Les enfants dits mouhadjirines sont exclus par une bonne partie de la communauté qui les considèrent davantage comme élèves d’une école coranique – plutôt qu’enfants, porteurs de droits. En effet, l’habitude veut que les parents décident de confier leurs fils (obligatoirement de sexe masculin) aux maîtres coraniques pour qu’ils apprennent/mémorisent les versets coraniques. Peu importe s’ils sont à des kilomètres de marche de distance. Pour ces enfants, la vie peut s’avérer difficile, d’une part du fait de la séparation avec leur famille d’origine, et d’autre part du fait de la discrimination qu’ils subissent au sein de la population d’accueil.

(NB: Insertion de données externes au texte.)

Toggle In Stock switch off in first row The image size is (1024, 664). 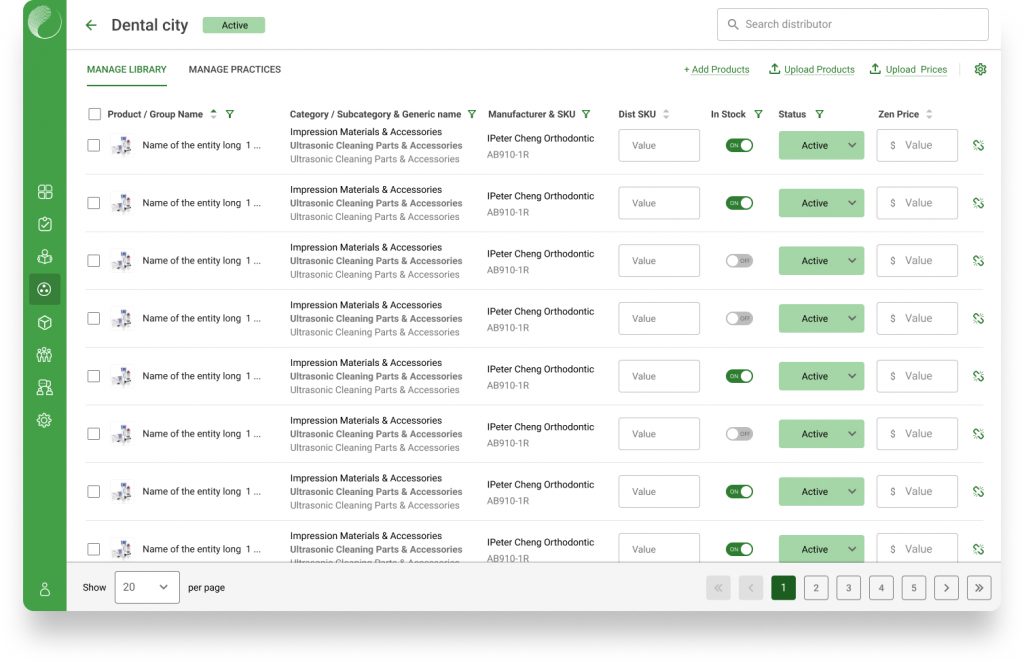[x=739, y=145]
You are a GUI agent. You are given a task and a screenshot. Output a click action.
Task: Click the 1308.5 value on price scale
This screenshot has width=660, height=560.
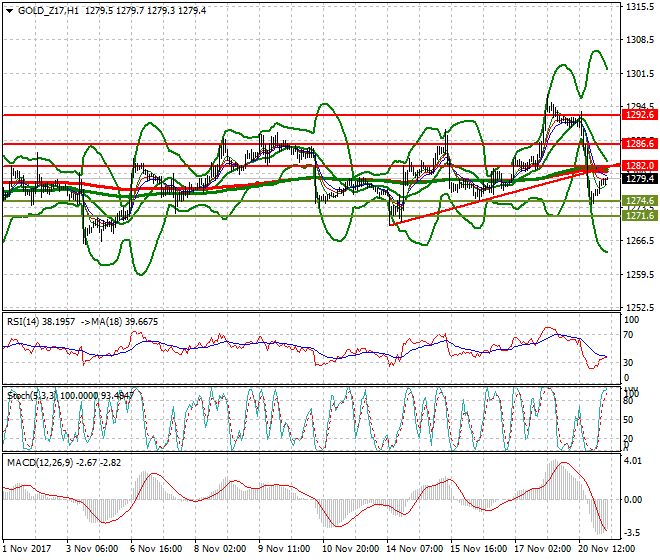click(638, 40)
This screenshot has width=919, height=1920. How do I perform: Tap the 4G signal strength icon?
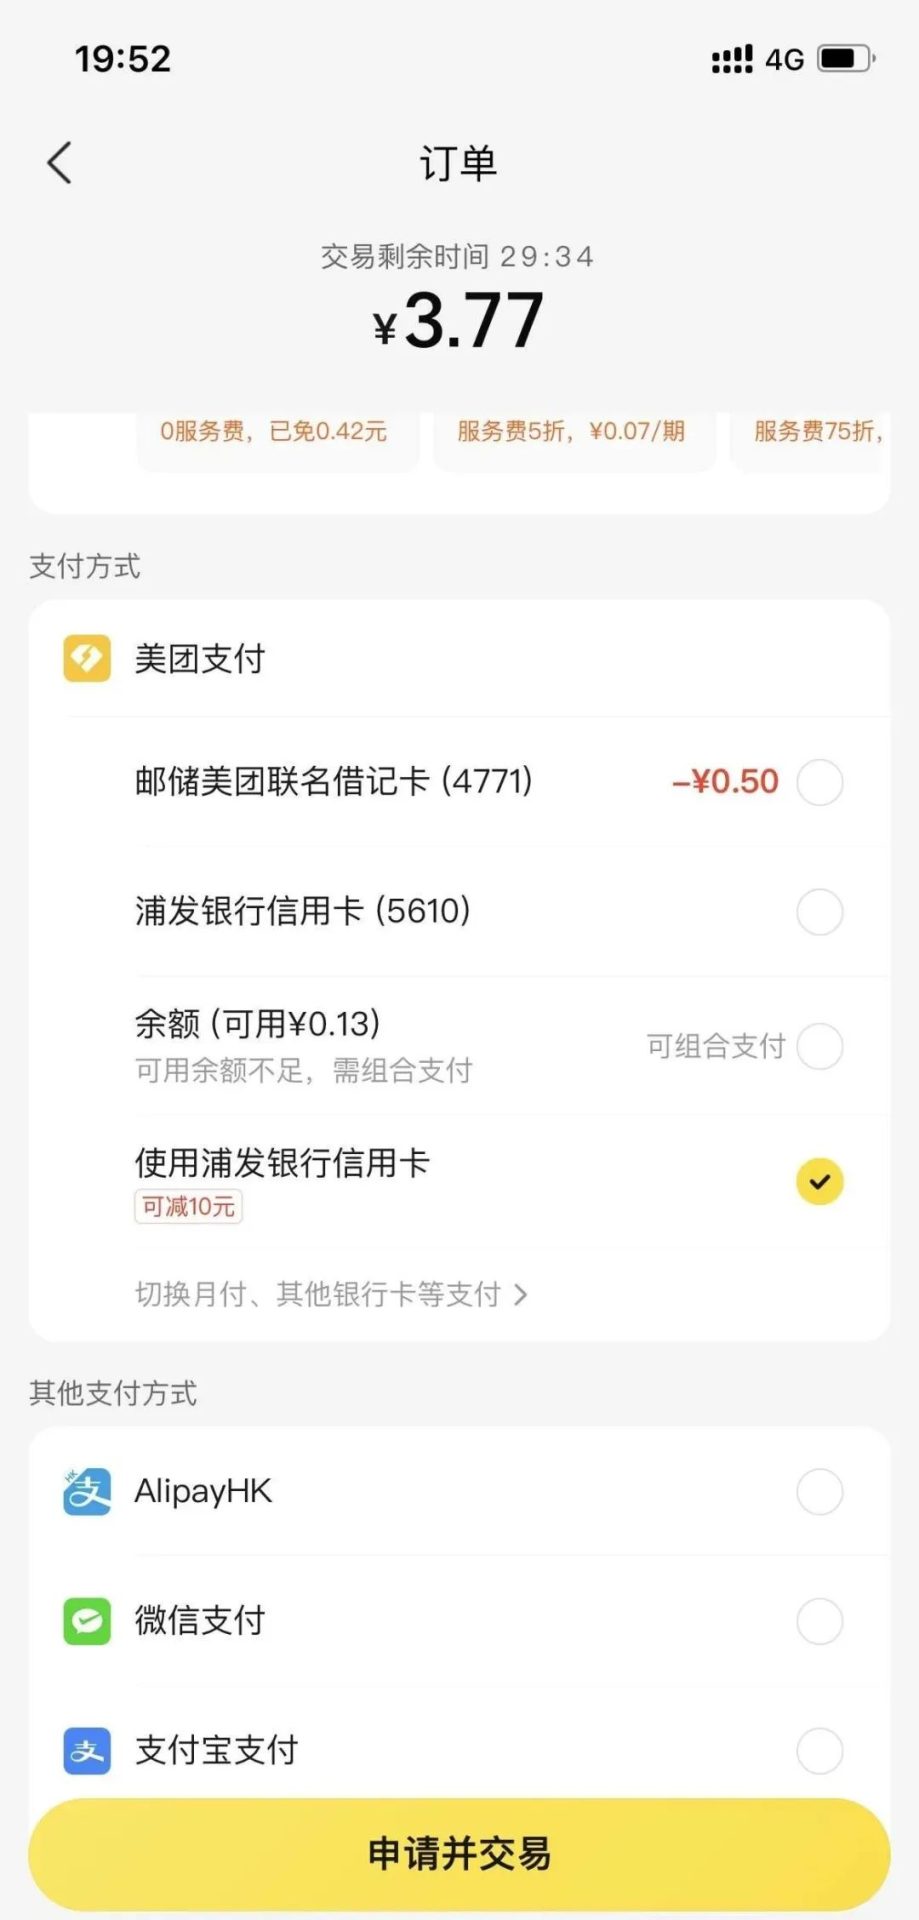click(x=732, y=59)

Afin de rassembler les communautés autour des principes d’intégration et d’inclusion et promouvoir le sport et le jeu comme des droits fondamentaux des enfants au même titre que l’éducation, le projet a fait du sport le moteur d’une nouvelle cohésion sociale. Plus de 4 300 enfants de 6 à 17 ans (dont un quart sont des filles) ont participé aux activités ludiques et sportives organisées par 16 jeunes contractualisés par la Délégation Régionale à l’Éducation et à la Jeunesse (DREJ) du Lac dans huit terrains de sport aménagés. Egalement, 987 enfants dont 311 filles ont pris part à des activités récréatives organisées par quatre Espaces Amis d’Enfants mobiles mis en place par l’ONG APSELPA avec l’appui de l’UNICEF à Bol et Baga Sola.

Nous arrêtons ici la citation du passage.